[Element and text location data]
▶

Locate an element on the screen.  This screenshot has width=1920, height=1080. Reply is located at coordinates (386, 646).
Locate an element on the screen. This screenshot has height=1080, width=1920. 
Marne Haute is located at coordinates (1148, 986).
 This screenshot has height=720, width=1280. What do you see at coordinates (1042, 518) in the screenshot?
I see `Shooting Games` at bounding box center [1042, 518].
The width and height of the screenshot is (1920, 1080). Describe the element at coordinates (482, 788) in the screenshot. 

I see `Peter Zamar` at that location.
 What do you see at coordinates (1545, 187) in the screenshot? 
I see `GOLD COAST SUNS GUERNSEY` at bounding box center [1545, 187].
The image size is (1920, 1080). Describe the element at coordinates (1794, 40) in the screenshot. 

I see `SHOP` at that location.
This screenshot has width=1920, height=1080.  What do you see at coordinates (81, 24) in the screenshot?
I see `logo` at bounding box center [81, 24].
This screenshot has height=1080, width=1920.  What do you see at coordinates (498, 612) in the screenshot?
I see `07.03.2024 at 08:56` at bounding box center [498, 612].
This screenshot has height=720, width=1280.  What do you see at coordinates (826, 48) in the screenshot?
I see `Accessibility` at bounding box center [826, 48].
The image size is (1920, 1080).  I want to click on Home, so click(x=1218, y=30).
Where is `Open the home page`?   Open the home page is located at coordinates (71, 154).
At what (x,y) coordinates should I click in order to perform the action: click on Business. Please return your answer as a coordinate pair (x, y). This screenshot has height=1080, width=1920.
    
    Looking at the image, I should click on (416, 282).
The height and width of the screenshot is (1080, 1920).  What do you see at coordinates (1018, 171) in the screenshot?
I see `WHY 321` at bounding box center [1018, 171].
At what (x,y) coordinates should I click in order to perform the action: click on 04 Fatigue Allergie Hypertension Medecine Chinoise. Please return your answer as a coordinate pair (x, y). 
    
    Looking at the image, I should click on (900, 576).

◀

* WRITTEN REQUEST
Retype the entire listing above line for line, keeping every character, space, and line break unchanged.

* THE COMPLETED TASK
Locate an element on the screen.  This screenshot has width=1920, height=1080. Reply is located at coordinates (386, 646).
Locate an element on the screen. This screenshot has height=1080, width=1920. 
Marne Haute is located at coordinates (1148, 986).
 This screenshot has height=720, width=1280. What do you see at coordinates (1042, 518) in the screenshot?
I see `Shooting Games` at bounding box center [1042, 518].
The width and height of the screenshot is (1920, 1080). Describe the element at coordinates (482, 788) in the screenshot. 

I see `Peter Zamar` at that location.
 What do you see at coordinates (1545, 187) in the screenshot? 
I see `GOLD COAST SUNS GUERNSEY` at bounding box center [1545, 187].
The image size is (1920, 1080). Describe the element at coordinates (1794, 40) in the screenshot. 

I see `SHOP` at that location.
This screenshot has width=1920, height=1080.  What do you see at coordinates (81, 24) in the screenshot?
I see `logo` at bounding box center [81, 24].
This screenshot has height=1080, width=1920.  What do you see at coordinates (498, 612) in the screenshot?
I see `07.03.2024 at 08:56` at bounding box center [498, 612].
This screenshot has height=720, width=1280.  What do you see at coordinates (826, 48) in the screenshot?
I see `Accessibility` at bounding box center [826, 48].
The image size is (1920, 1080).  I want to click on Home, so click(x=1218, y=30).
Where is `Open the home page`?   Open the home page is located at coordinates (71, 154).
At what (x,y) coordinates should I click in order to perform the action: click on Business. Please return your answer as a coordinate pair (x, y). This screenshot has height=1080, width=1920.
    
    Looking at the image, I should click on (416, 282).
The height and width of the screenshot is (1080, 1920).  What do you see at coordinates (1018, 171) in the screenshot?
I see `WHY 321` at bounding box center [1018, 171].
At what (x,y) coordinates should I click in order to perform the action: click on 04 Fatigue Allergie Hypertension Medecine Chinoise. Please return your answer as a coordinate pair (x, y). 
    
    Looking at the image, I should click on (900, 576).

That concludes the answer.